Faye sifted through the leaves she collected, before quietly asking, “Do you ever worry about it?”

“The Crumbling?” Her sister asked. At Faye’s nod she snorted, “I don’t waste my energy on things out of my control.”

It slipped her mind when she wasn’t in front of the brazier at the center of her village. She’d seen the destructive force threatening the realms once. Sparrow insisted on the trip as their first adventure. The Crumbling began more than eight hundred years ago after The Creator, Saith, returned to the Darkness. The Crumbling was a menacing wall made of storm clouds complete with lightning, stretching endlessly into the sky.

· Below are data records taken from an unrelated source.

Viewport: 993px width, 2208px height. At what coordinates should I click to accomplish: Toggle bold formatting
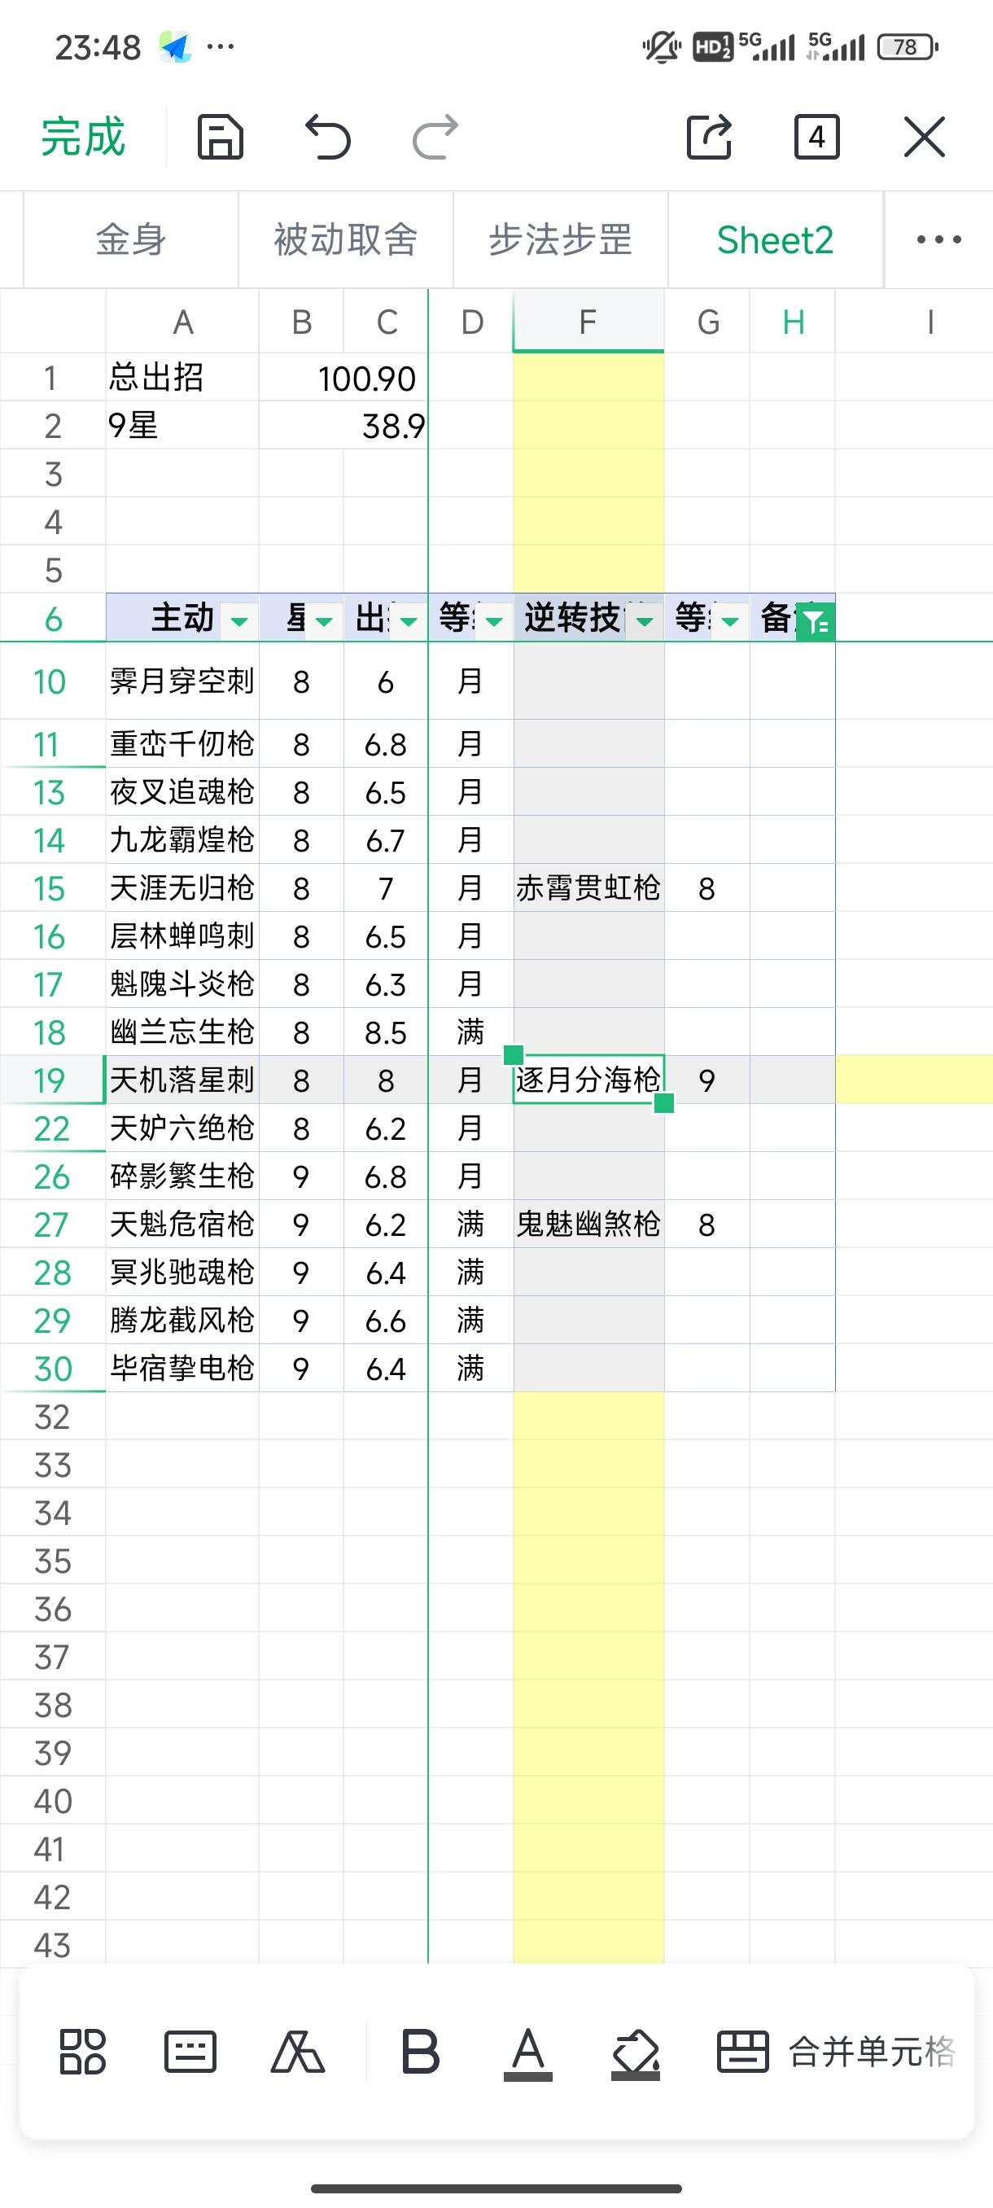coord(421,2052)
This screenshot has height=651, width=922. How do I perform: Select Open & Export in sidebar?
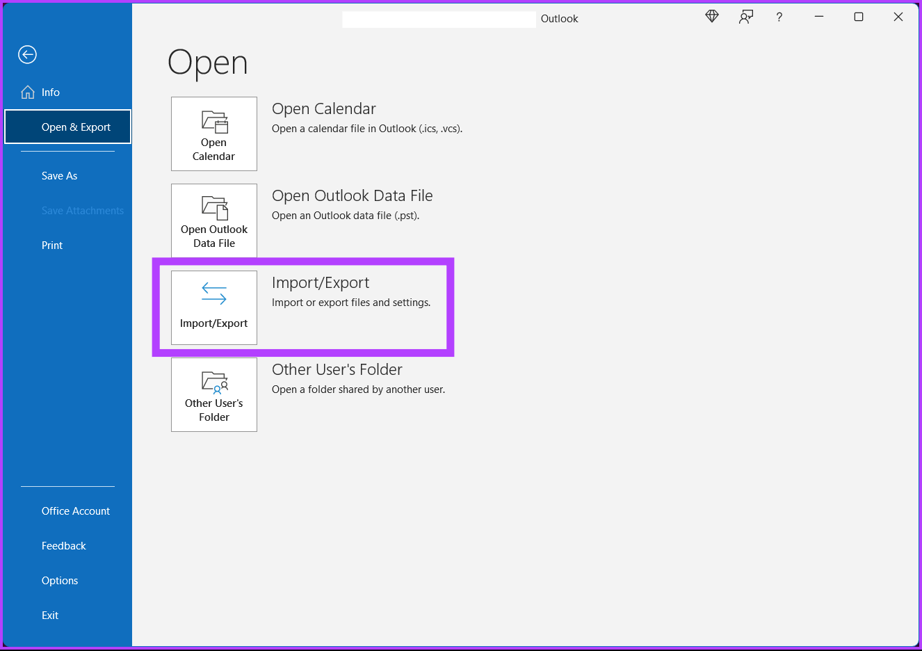pos(67,127)
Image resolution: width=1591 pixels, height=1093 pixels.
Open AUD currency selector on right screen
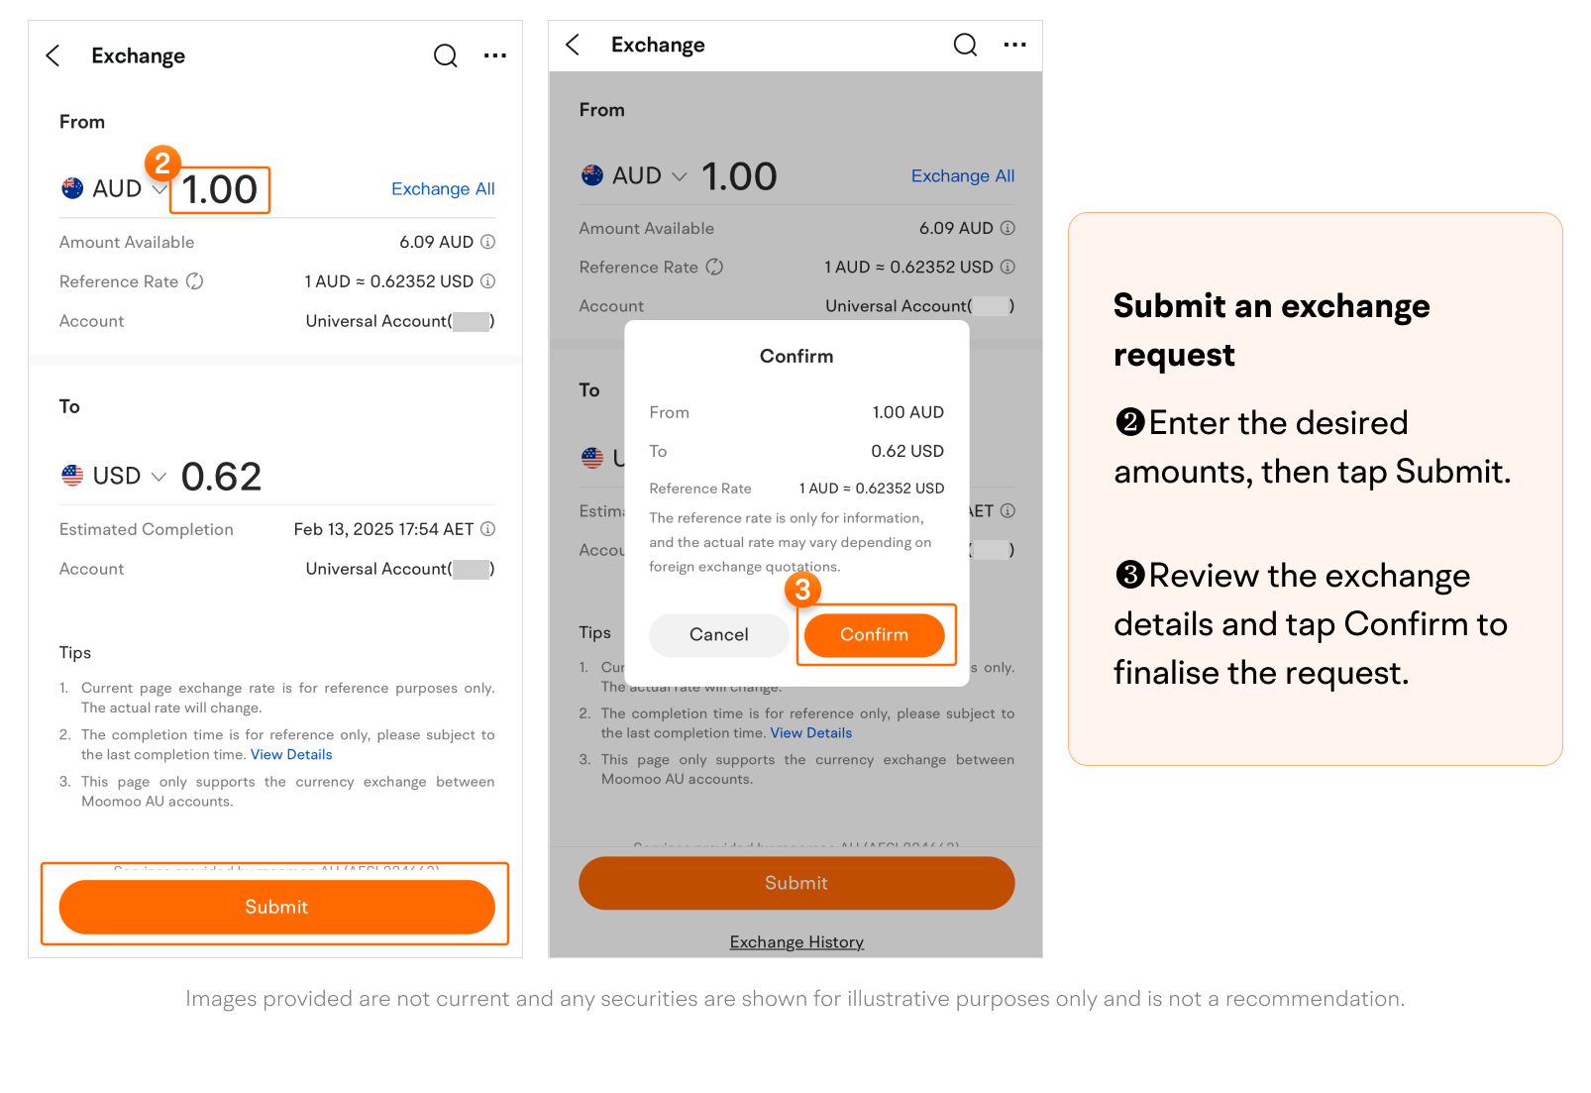point(679,176)
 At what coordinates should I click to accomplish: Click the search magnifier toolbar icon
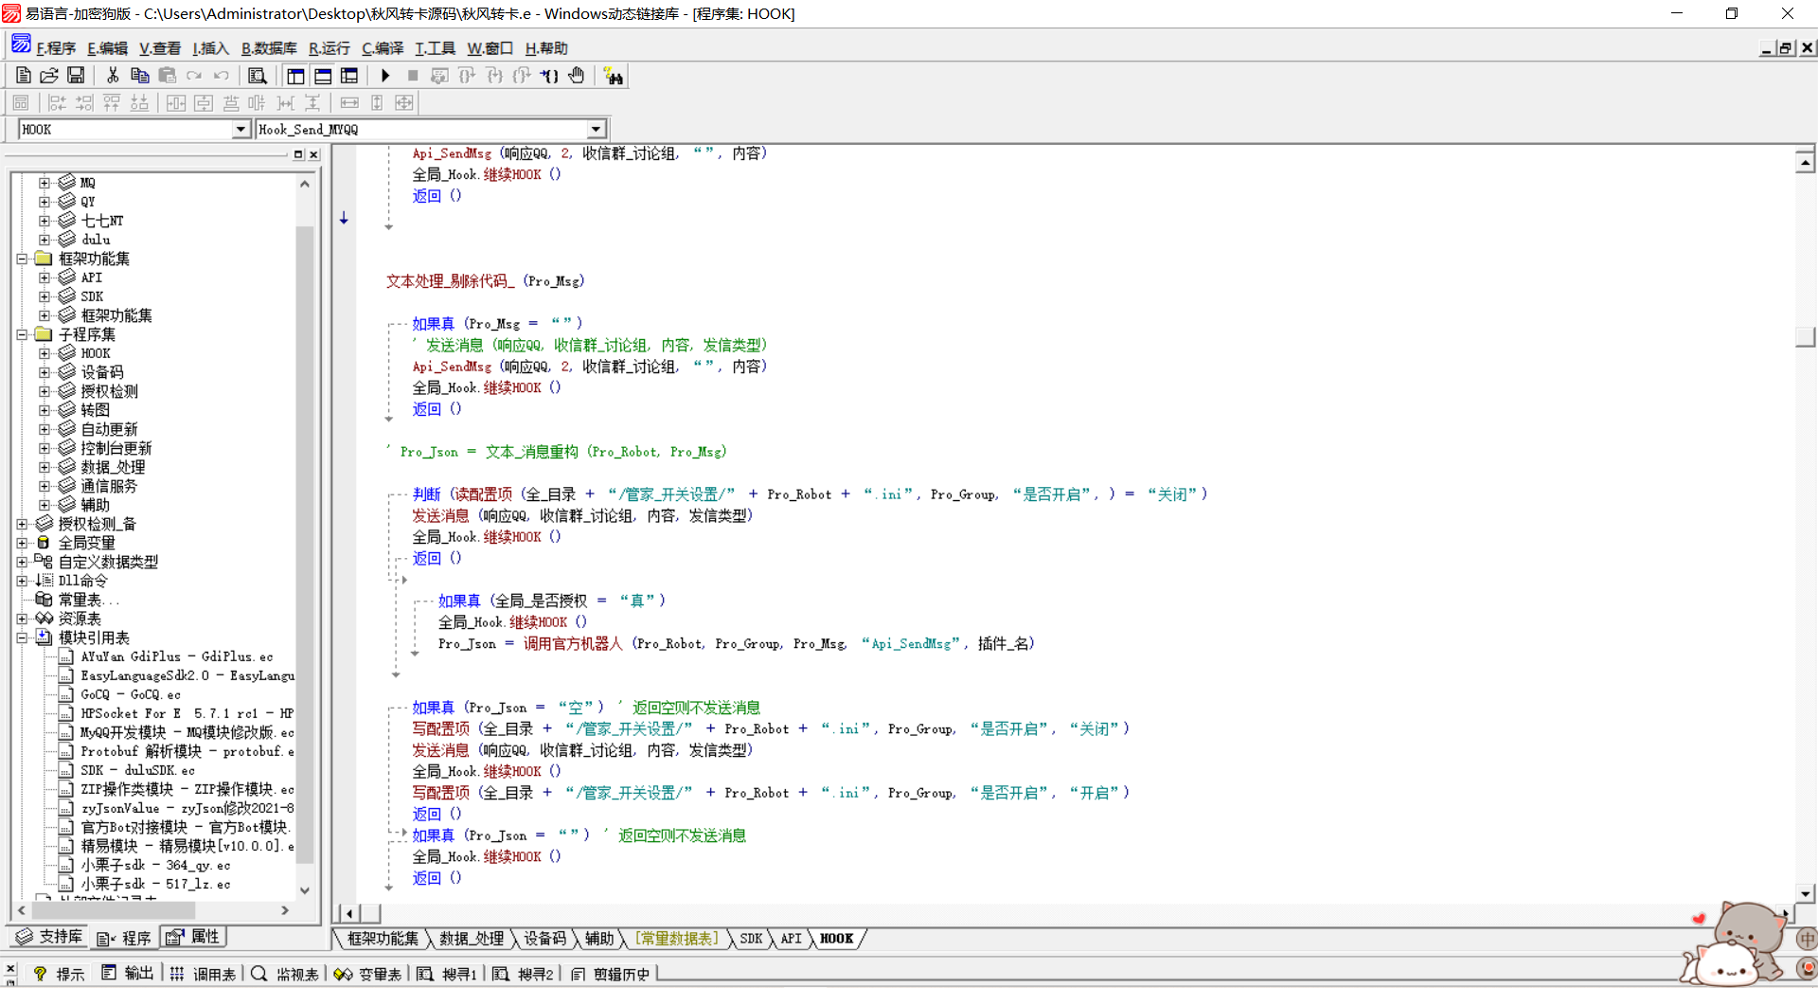coord(257,76)
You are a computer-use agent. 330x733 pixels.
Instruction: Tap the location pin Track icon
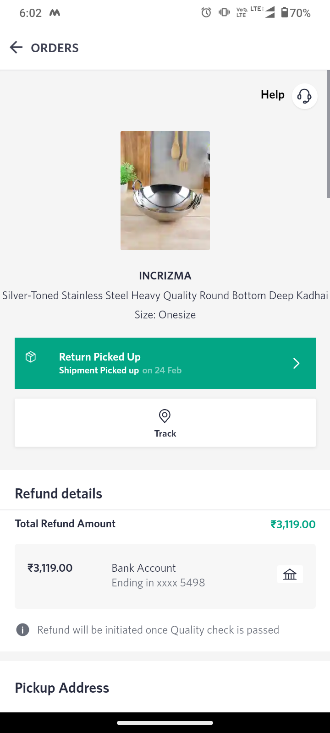click(x=165, y=416)
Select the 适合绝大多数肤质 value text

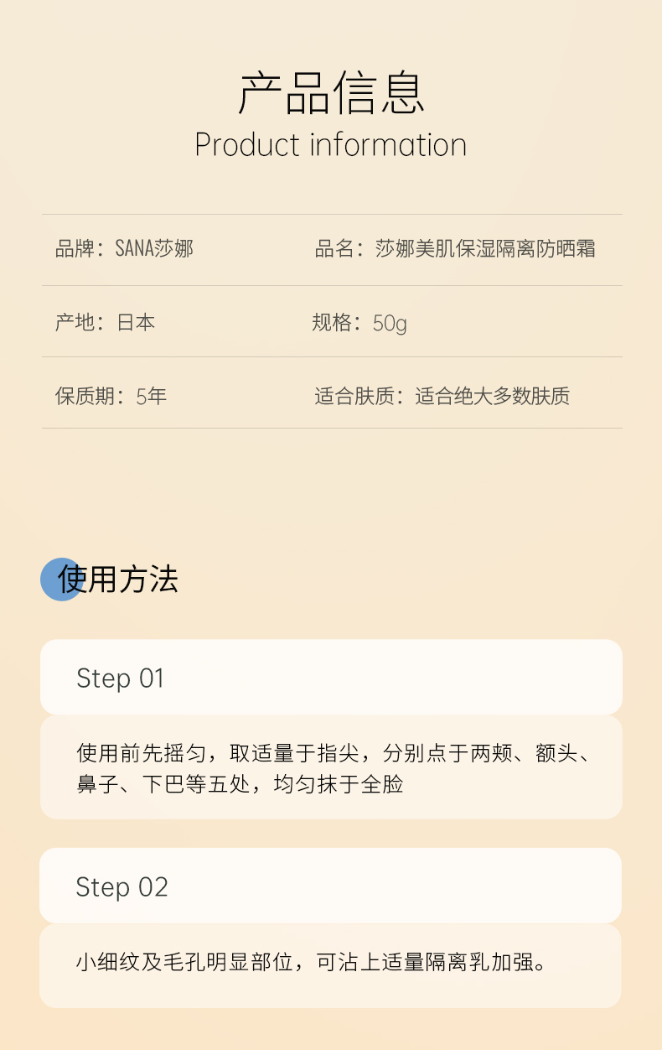pos(493,396)
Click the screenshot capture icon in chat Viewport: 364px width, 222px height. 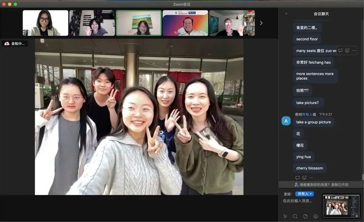click(295, 216)
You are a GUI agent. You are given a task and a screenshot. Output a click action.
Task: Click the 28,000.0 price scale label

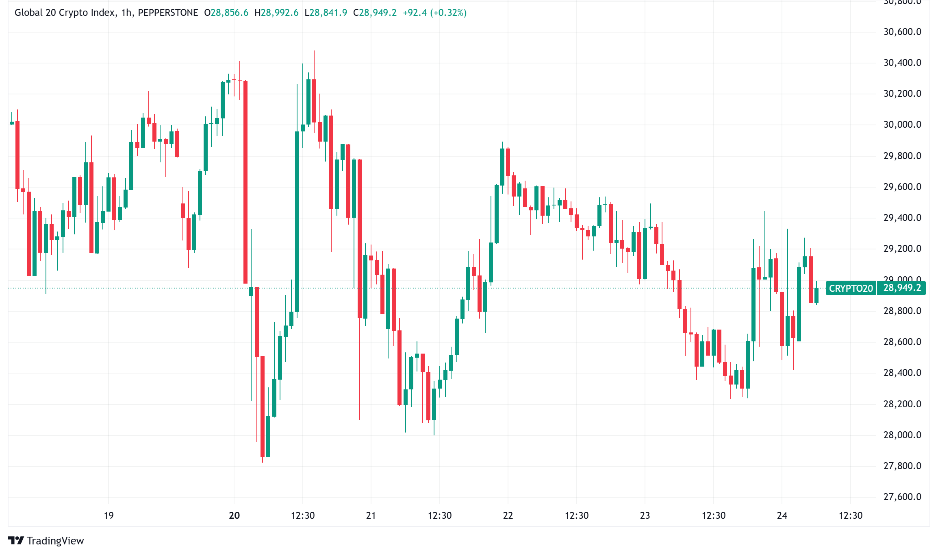point(902,435)
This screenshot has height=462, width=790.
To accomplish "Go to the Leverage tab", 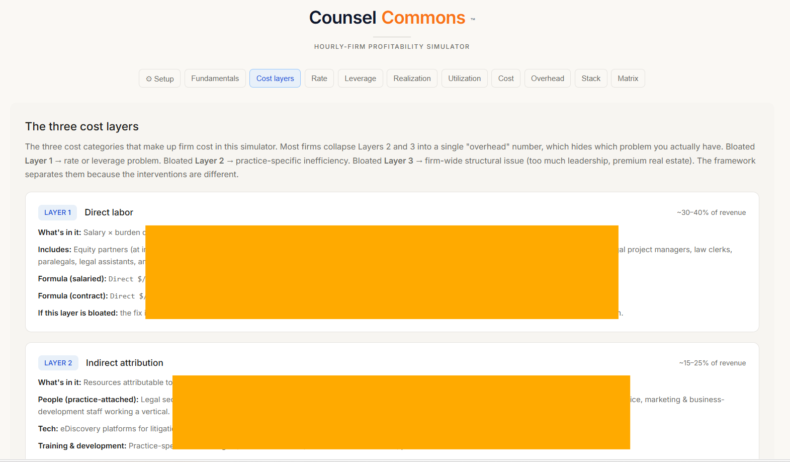I will [360, 79].
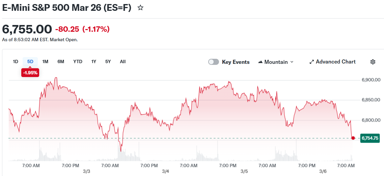Click the -1.95% change badge
Viewport: 384px width, 176px height.
point(30,73)
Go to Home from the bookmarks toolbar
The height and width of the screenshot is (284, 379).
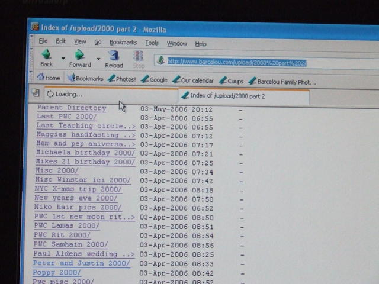[48, 79]
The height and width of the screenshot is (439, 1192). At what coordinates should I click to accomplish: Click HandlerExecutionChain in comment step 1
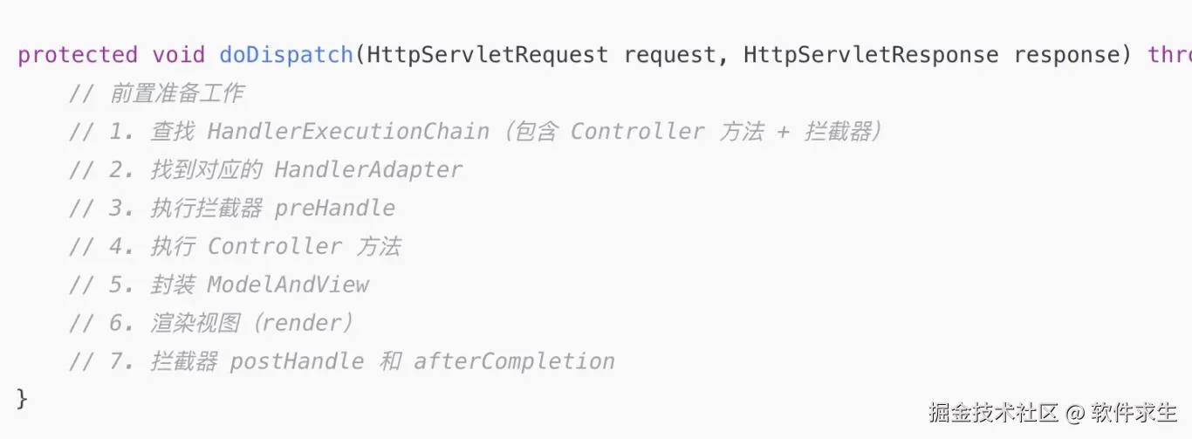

The sight filled her with dread, the wrongness of its existence sliding over her. Coating her in an unnatural, dirty film as though she’d been splashed with cloudy stagnant water that reeked of death.

Sparrow had been unbothered, throwing rocks into it and calling them back to see if they really disintegrated. Nothing her sister threw into the clouds returned.

Faye rubbed her hand over her arm, needing to think of anything else. “I’m going on a field trip tomorrow,” she said, turning to her sister as she leaned back on the table. “I asked him if you could come, but he said no.”

Sparrow rolled her eyes and asked, “Where are you going?”

“He’s going to take me to the place he received his training.”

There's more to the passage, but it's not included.